Drug compounders want to keep the current system. They argue that requiring them to meet the same standard as drugmakers will cause shortages.
“If a pharmacy waits to do everything in compliance then patients won’t get treatment,” said Jeffrey Gibbs, a lawyer with Hyman, Phelps & McNamara who represents compounding pharmacies.
The debate should be about the best way to ensure quality in compounding rather than who should regulate it, Gibbs said.
The FDA doesn’t typically post inspection reports publicly though it does make them available through a Freedom of Information Act request, said Gibbs. A form 483 isn’t the agency’s final determination though companies that are in violation of the law may eventually receive a warning letter that is more official.

High Risk

The 30 inspection reports released are from compounding pharmacies the FDA has deemed at high risk as well as others the FDA searched to investigate complaints, Erica Jefferson, an agency spokeswoman, said in interview. The FDA so far has conducted 44 high risk inspections this year through April 2, Jefferson said.

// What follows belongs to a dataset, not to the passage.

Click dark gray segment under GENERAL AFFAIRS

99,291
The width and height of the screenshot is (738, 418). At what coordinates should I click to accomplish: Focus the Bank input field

In the past, drug compounders haven’t been held to the same standard as drug manufacturers because of conflicting judicial decisions that make it unclear whether the pharmacies are exempt from federal law, Jefferson said in an e-mail. With a hodgepodge of differing state regulations in force, the FDA has moved to apply more rigorous and uniform federal standards to its investigations of what it deems are high-risk compounding pharmacies, she said.